When no external power is applied, the RTC is the only peripheral that remains awake keeping track of time. Every second the ISR awakens the MCU to process the time update and goes back to sleep again.

General timer counter

Uses TIMER 3. This timer generates interrupts every 1ms. It has two main functions:

This is the one responsible for the system states’ timed loop execution by setting the loop = TRUE; flag.
It controls the Nixies’ multiplexing and fading scheme. Further explanation found here. Tubes’ anodes are updated once every 5ms (thus, overall refresh rate is 50Hz for all four tubes), and tubes’ cathodes are updated once every 1ms (same as the timer period), the latter being the one responsible for the fading effect used in some animations.

Using internal counters, once 5ms have elapsed, switch to the next tube:

// multiplex tubes' anode every 5ms. Independent of fading level
if(!(cnt % 5)){
    // change tube selection
    n_tube++;
    if(n_tube >= 4) n_tube = 0;
    // enable tube anode
    set_tube(n_tube);
}

n_fade is also a counter (from 1 to 5) synced with the tube that’s currently being displayed. Since every tube’s anode is active for a period of 5ms, fading is achieved by varying the cathode’s active time: 0ms is fully OFF, 5ms if fully ON. Values in between give intermediate brightness levels. Since each tube may have different brightness (or fade) levels, individual values for each tube are stored within the display.fade_level[] structure member.

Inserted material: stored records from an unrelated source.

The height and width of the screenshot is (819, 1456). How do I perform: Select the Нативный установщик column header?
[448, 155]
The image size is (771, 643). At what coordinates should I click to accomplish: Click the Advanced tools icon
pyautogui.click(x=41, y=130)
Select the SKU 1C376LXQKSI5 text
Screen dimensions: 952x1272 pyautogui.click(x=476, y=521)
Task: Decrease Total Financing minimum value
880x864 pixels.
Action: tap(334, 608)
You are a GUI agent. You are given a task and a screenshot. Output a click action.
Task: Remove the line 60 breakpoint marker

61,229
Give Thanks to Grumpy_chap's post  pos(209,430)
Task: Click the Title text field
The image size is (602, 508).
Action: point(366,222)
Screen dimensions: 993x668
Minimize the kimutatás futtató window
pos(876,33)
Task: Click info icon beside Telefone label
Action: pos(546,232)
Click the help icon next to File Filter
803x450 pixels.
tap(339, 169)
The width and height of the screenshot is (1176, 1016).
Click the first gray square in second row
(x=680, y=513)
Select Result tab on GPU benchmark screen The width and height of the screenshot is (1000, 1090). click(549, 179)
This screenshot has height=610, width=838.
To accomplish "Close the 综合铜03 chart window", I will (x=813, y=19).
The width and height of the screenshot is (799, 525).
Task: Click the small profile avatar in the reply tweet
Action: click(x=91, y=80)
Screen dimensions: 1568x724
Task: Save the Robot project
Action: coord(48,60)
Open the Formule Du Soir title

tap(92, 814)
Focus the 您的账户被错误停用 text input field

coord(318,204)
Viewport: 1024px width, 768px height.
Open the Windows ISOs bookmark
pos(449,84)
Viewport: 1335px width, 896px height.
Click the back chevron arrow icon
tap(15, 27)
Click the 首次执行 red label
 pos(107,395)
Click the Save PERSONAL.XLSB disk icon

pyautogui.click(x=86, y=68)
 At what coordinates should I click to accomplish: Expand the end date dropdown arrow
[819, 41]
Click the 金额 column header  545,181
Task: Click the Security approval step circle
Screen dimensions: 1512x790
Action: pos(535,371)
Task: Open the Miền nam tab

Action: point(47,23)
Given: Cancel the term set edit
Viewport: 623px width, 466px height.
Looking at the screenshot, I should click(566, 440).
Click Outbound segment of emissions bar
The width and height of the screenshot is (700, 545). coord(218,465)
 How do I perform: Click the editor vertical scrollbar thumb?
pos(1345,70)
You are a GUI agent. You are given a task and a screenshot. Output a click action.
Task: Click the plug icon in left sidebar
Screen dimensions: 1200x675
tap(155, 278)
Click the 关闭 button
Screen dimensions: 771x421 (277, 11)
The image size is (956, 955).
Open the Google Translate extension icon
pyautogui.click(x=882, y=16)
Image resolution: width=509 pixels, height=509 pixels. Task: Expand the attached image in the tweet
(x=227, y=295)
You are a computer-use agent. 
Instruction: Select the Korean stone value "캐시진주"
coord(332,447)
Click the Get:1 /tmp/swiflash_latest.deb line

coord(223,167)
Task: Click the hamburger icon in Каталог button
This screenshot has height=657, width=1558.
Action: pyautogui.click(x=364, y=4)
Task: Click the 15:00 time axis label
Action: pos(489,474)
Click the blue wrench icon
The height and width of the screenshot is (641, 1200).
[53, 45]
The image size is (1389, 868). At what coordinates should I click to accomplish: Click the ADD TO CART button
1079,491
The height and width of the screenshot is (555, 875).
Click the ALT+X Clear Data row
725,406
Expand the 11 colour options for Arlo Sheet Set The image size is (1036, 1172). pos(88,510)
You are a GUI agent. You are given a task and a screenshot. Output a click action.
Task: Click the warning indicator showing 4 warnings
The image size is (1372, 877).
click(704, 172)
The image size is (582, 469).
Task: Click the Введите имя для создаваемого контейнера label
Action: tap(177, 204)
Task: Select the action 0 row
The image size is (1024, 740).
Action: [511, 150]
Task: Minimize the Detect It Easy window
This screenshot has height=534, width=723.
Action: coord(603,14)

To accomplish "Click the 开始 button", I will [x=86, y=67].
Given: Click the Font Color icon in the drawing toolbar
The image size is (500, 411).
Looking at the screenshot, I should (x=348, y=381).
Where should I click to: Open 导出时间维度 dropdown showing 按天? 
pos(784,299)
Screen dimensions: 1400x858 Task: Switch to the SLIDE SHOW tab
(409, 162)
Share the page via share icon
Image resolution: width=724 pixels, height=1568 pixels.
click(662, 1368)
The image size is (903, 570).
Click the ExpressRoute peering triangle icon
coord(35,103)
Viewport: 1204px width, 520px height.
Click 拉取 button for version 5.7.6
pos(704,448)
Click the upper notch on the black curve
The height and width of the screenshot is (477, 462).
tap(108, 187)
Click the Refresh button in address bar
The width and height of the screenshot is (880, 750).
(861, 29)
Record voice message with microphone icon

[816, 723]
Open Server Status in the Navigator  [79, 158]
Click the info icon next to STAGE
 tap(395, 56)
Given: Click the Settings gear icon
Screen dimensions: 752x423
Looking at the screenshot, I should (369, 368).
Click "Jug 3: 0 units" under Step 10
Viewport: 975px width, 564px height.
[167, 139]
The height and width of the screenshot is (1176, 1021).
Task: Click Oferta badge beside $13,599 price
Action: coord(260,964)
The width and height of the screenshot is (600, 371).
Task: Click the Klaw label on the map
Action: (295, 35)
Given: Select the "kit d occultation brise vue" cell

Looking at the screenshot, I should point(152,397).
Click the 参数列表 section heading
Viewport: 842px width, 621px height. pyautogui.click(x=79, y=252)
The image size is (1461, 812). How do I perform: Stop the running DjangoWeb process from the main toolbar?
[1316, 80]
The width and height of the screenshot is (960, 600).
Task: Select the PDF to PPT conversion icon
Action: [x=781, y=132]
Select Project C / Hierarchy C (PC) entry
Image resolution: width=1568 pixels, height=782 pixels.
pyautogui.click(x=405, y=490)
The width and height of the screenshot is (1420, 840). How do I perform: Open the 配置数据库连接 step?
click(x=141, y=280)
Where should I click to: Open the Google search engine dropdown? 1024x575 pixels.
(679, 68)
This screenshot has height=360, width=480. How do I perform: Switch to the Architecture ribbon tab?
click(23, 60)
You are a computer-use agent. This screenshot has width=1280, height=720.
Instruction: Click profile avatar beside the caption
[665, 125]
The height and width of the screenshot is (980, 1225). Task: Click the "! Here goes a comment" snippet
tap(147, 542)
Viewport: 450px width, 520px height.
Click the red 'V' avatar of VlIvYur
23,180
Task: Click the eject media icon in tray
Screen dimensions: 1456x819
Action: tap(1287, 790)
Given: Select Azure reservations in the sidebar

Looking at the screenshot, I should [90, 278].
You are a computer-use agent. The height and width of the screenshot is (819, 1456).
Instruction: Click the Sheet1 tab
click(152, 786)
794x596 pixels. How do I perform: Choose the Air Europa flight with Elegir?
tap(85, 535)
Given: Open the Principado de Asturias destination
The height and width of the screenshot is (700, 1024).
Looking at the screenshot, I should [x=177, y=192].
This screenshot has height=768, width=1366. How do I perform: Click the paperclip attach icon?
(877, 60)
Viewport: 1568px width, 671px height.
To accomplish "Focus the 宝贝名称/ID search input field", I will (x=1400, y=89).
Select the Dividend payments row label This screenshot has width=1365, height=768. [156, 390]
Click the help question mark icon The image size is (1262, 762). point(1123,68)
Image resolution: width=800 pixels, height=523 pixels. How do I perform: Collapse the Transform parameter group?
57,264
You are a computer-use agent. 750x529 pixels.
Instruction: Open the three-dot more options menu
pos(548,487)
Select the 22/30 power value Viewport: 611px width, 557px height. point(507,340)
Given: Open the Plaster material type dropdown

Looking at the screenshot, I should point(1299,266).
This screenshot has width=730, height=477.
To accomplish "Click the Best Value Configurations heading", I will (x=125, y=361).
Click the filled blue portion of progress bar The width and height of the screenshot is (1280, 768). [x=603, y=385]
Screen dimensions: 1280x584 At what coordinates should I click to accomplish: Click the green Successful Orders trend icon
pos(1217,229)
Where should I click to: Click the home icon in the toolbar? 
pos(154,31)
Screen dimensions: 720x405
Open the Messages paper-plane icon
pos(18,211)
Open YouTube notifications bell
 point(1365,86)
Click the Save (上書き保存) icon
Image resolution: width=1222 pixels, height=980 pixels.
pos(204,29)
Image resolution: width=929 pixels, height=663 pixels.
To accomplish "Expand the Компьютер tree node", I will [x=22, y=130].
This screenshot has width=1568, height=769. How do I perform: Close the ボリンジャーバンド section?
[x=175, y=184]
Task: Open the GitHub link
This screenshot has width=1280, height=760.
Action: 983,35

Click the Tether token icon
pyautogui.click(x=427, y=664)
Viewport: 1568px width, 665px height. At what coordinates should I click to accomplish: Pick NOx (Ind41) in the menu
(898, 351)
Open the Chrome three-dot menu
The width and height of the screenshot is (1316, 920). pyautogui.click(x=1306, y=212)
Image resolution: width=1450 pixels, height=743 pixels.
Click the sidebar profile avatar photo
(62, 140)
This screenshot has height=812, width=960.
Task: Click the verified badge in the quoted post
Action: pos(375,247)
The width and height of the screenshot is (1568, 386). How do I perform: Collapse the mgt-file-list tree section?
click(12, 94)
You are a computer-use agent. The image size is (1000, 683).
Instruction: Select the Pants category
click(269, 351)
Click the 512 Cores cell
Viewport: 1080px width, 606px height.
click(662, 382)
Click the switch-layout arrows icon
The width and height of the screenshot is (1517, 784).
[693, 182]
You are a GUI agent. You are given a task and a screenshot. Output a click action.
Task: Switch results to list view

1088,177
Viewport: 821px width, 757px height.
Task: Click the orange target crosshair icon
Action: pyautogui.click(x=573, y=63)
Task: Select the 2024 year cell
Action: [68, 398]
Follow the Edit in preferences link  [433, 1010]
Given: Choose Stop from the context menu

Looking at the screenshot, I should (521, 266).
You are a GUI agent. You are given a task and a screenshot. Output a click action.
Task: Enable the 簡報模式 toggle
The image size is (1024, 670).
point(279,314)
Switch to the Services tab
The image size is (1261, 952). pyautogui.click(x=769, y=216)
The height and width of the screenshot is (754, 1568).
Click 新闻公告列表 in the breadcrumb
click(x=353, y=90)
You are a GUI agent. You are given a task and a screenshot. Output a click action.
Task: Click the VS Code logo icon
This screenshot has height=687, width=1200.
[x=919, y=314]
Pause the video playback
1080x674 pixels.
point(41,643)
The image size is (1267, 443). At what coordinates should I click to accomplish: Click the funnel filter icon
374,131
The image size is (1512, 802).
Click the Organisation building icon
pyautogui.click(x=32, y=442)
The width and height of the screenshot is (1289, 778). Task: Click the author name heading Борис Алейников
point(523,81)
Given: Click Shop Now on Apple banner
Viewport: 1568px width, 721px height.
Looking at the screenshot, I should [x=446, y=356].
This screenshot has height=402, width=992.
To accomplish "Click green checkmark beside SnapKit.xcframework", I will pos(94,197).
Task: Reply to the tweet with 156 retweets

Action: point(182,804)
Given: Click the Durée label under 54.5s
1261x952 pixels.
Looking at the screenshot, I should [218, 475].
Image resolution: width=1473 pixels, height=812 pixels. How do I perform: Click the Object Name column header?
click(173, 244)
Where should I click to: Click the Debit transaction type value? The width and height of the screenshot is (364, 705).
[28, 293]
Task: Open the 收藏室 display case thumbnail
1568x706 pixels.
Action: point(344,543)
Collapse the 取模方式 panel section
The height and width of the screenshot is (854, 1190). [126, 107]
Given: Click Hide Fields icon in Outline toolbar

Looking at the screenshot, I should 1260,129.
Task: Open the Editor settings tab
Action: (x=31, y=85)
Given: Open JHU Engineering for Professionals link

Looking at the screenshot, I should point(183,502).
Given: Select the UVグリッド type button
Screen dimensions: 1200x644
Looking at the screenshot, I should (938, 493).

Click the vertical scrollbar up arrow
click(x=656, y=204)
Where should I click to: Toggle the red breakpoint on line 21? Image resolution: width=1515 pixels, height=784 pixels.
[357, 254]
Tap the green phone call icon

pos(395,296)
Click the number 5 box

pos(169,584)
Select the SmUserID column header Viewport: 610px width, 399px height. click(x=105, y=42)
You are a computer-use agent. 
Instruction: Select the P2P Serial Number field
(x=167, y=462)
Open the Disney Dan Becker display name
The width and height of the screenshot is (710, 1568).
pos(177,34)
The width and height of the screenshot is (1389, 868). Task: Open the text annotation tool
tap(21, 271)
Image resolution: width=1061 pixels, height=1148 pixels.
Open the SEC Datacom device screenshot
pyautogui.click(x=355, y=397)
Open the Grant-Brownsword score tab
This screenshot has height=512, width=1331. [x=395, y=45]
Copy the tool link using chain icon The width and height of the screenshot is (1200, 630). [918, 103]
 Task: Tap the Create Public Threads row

if(n_fade <= display.fade_level[n_tube]){
    if(n_tube == TUBE_A) set_digit(display.d1);
    else if(n_tube == TUBE_B) set_digit(display.d2);
    else if(n_tube == TUBE_C) set_digit(display.d3);
    else if(n_tube == TUBE_D) set_digit(display.d4);
} else {
    set_digit(BLANK);
}

Buttons interrupts

Buttons’ inputs to the MCU are pulled HIGH with internal pull-up resistors. When pressed, the input is pulled low. The interrupt handler is triggered with any edge detected (rising or falling edge). Thus, the filter for falling edge must be filtered inside the handler by checkig whether the actual input value is low. If so, then the btnXYZ.query flag gets set:

if((!(btnX.check)()) && (!(btnX.lock))){
    btnX.query = TRUE;
} else if((!(btnY.check)()) && (!(btnY.lock))){
    btnY.query = TRUE;
} else if((!(btnZ.check)()) && (!(btnZ.lock))){
    btnZ.query = TRUE;
}

The btnXYZ.lock flag is used to implement a “dead time” when the button is released, so that program execution is able to ignore button actions for a period of time. This also makes part of the debounce routine implemented.

External power interrupt

There’s a digital input pin in the MCU that senses the presence of external power (12V adapter). When the external power is removed, the system must immediately go to sleep while allowing the RTC to work. This ISR handles this case:

if(!EXT_PWR){
    // Boost is automatically powered off (12V removed)
    RTC_SIGNAL_SET(LOW);          // Dont use RTC LED
    system_state = SYSTEM_SLEEP;  // GO TO SLEEP !!!
}

It disables the onboard debug LED and overrides the system_state variable to put it to sleep within the next millisecond.